The affected person has puffiness of the face and ankles and at the same time scanty and noticeably blood-stained urine. On examination, loose tissues show edema, and the fluid is easily displaced by light pressure; both the blood pressure and the blood levels of urea are slightly or moderately increased. The illness is an alarming one, but the fact is that the acute attack of glomerulonephritis needs no particular treatment other than the eradication of the infection or withdrawal of the offending drug, with some restriction of fluid and protein. Nine out of 10 affected persons recover completely. Exceptional outbreaks, with a higher mortality, have sometimes been observed. A very few patients may die in the acute attack, however, or in a few months’ time, when the impact of the disease has been unusually severe. Another possibility is that the affected person may appear to have recovered completely, having lost all symptoms; but the disease process remains active, and there is progressive loss of nephrons, leading ultimately to chronic renal failure. This process may take many years, for most of which the person has no definite symptoms of latent nephritis except that the urine contains protein and small numbers of red blood cells. It need not be assumed, however, that the finding of protein in the urine (proteinuria) in the absence of symptoms means automatically that the patient has kidney disease; symptomless proteinuria has many causes and may indeed be found in young people who never develop any later evidence of renal disease.
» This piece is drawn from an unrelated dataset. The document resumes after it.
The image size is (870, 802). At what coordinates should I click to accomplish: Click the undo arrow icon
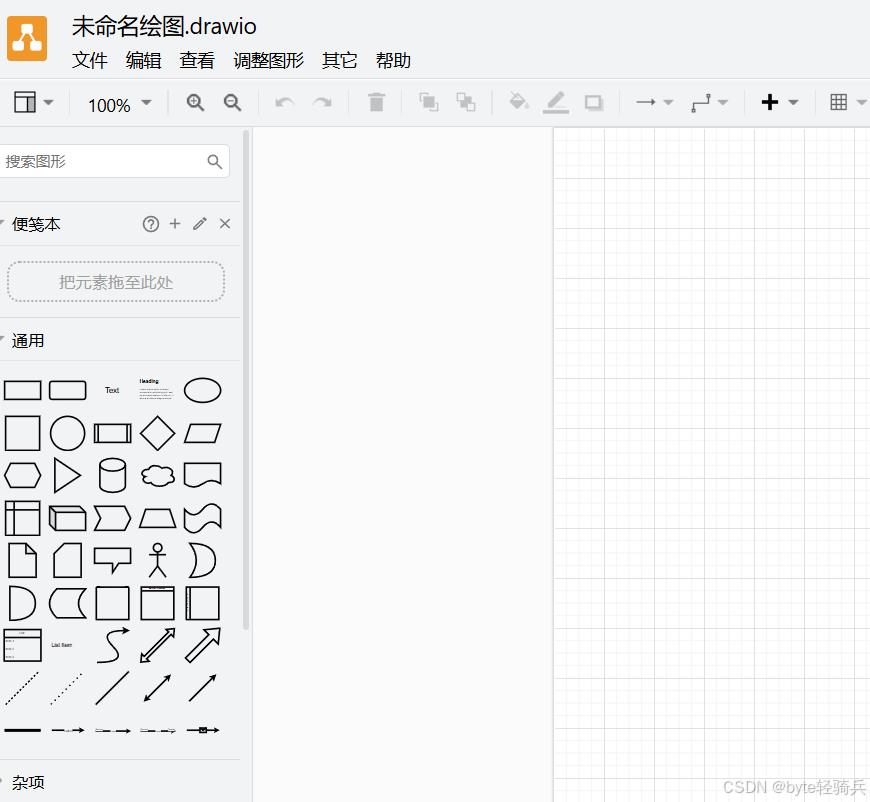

In summary, glomerulonephritis can lead to renal failure within a few weeks or months, after many years of symptom-free proteinuria, or after a period of massive proteinuria, which causes the nephrotic syndrome. All of these manifestations may sometimes be seen in individuals who have never had, or cannot recall, an acute attack. Renal biopsies in many patients with glomerulonephritis show a range of glomerular reactions that include increased cellularity and basement membrane damage and thickening and varying degrees of progressive destruction of glomeruli. In those who recover, complete resolution of glomerular disease occurs.
A curious form of glomerulonephritis especially common in children is associated with little structural glomerular damage, at least as seen by the ordinary light microscope. Characteristic abnormalities affecting podocytes are revealed by electron microscopy. The condition is usually attended by heavy proteinuria and the nephrotic syndrome. Although the evidence for an immunologic cause of this form of glomerulonephritis is less certain than in other types, and the provoking antigen is unknown, paradoxically the disorder usually promptly resolves when the patient is treated with corticosteroids or other immunosuppressive drugs, and renal failure never occurs.